### Data section
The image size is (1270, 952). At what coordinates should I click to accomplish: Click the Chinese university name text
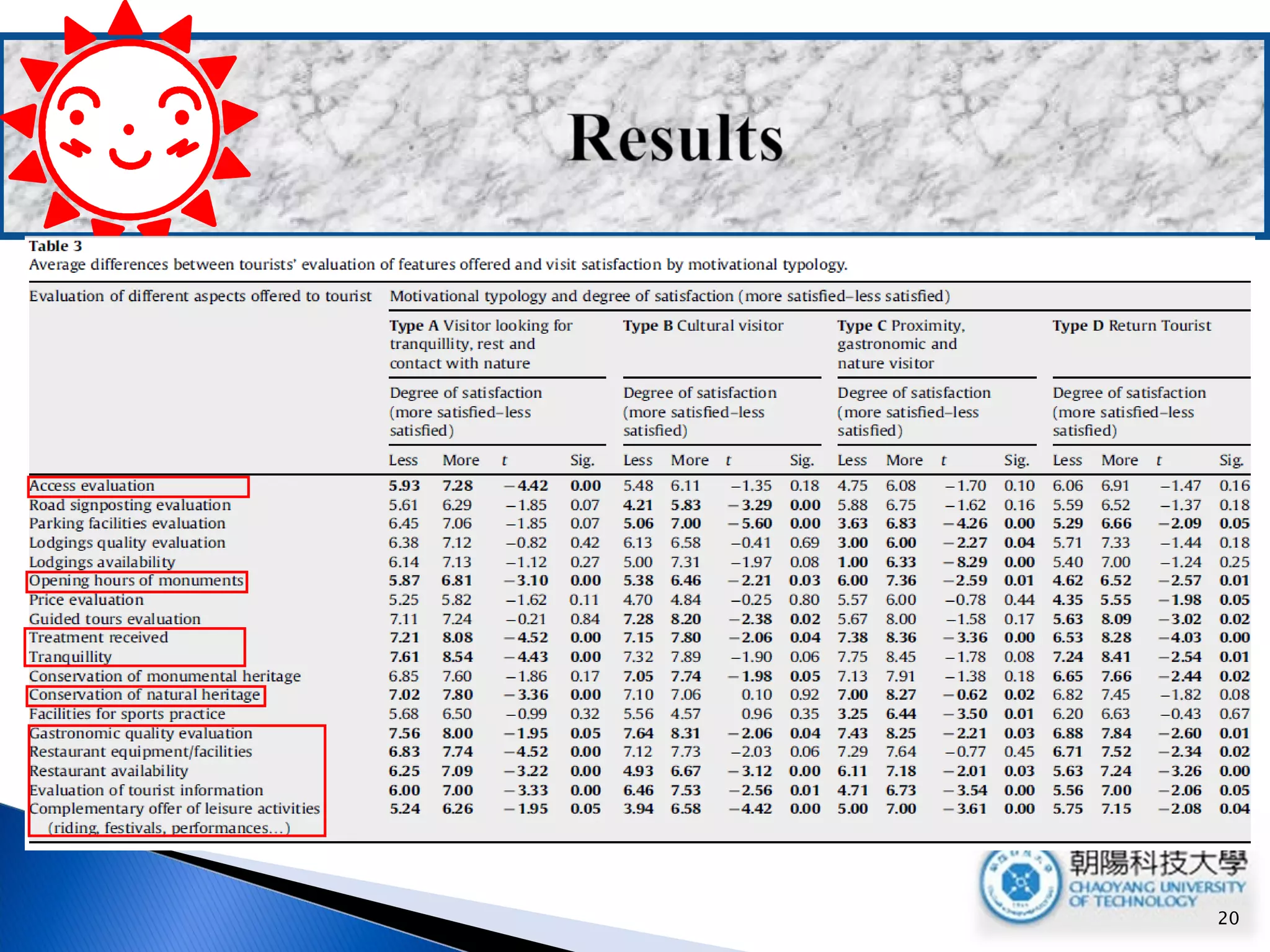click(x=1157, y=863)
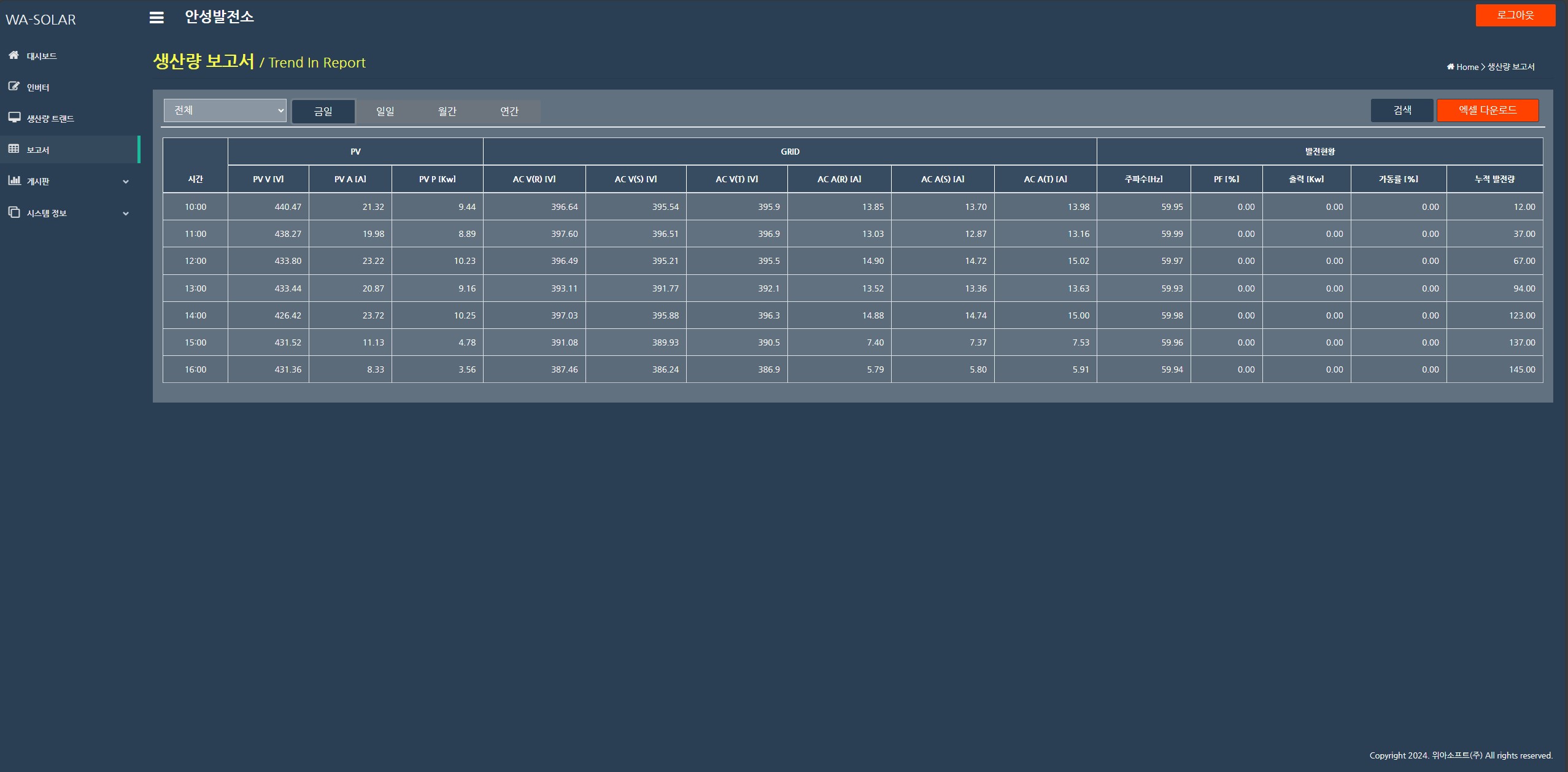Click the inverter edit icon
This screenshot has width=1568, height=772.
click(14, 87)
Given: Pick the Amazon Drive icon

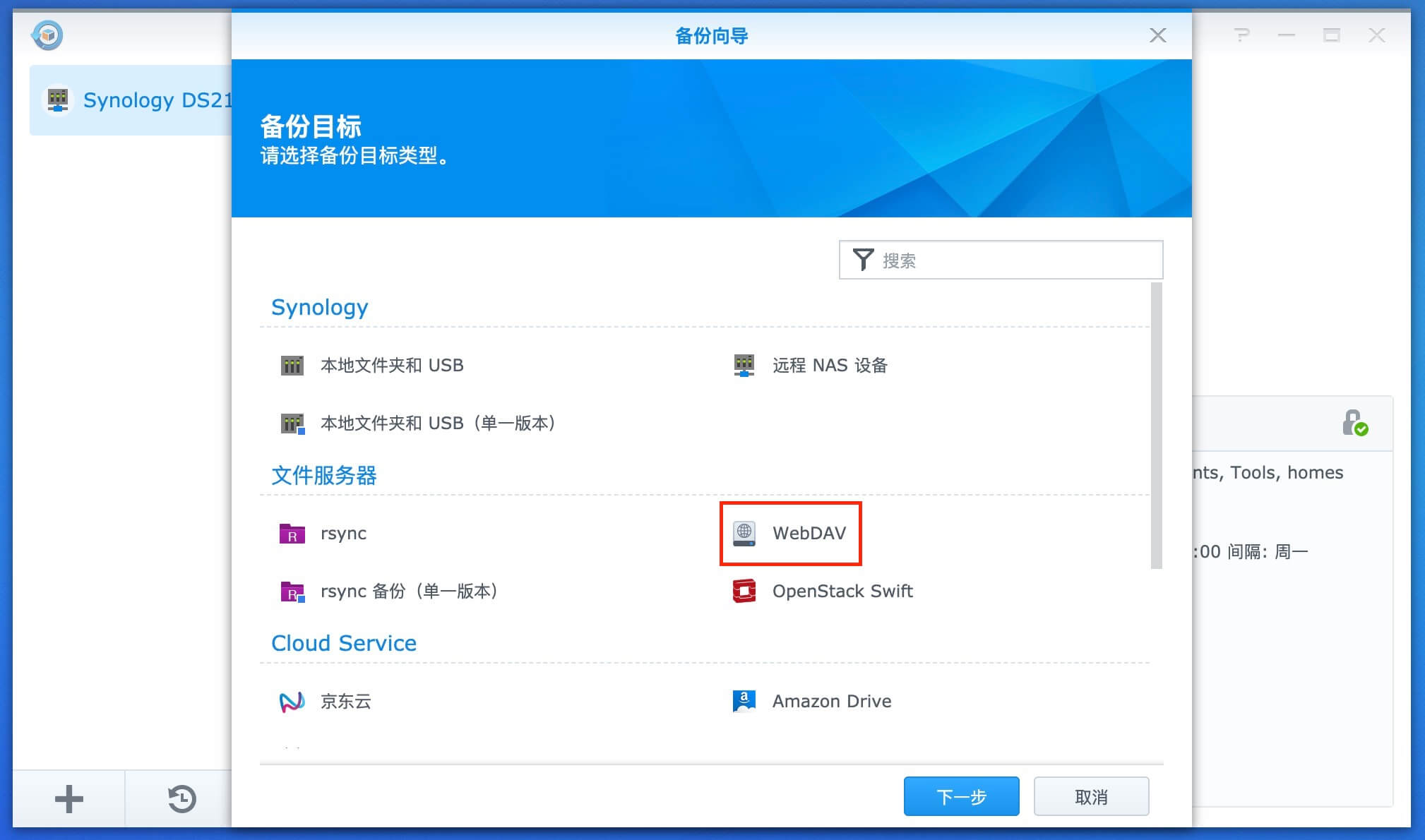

### About this task
An exact reprint of the records above is required, with all pictures left out.

### Finished task
The image size is (1270, 952). At what coordinates should I click to accomplish: Click the Chinese university name text
click(x=1157, y=863)
Click the inverter edit icon
This screenshot has width=1568, height=772.
click(14, 87)
Given: Pick the Amazon Drive icon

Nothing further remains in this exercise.